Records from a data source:
──────

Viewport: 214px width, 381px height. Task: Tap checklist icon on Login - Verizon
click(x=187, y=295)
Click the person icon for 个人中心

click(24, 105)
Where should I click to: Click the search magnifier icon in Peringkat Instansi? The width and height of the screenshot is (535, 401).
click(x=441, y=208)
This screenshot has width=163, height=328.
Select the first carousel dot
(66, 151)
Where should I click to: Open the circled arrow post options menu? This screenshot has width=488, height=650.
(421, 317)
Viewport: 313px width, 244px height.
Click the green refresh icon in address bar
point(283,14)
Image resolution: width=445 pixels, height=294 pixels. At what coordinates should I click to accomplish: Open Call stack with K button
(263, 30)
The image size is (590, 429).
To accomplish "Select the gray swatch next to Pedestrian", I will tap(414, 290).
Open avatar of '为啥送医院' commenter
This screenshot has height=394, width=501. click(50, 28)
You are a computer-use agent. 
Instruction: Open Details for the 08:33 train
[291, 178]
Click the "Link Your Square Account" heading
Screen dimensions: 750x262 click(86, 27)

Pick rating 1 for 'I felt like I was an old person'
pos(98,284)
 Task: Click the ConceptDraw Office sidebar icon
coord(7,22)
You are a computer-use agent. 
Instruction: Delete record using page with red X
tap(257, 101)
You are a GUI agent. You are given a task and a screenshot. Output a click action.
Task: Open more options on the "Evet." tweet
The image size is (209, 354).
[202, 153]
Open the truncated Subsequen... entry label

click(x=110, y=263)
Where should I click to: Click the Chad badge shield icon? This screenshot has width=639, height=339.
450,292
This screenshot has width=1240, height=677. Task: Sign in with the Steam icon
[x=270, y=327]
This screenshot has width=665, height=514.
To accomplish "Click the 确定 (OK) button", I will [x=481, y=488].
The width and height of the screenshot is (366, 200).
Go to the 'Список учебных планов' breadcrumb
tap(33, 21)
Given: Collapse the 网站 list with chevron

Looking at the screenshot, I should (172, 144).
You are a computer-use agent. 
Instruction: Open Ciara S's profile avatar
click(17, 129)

──────

### Exercise description
The lines that mention the word "will" should be pulled from the records above.

### Response box
To accomplish "Select the gray swatch next to Pedestrian", I will tap(414, 290).
To accomplish "Click the 确定 (OK) button", I will [x=481, y=488].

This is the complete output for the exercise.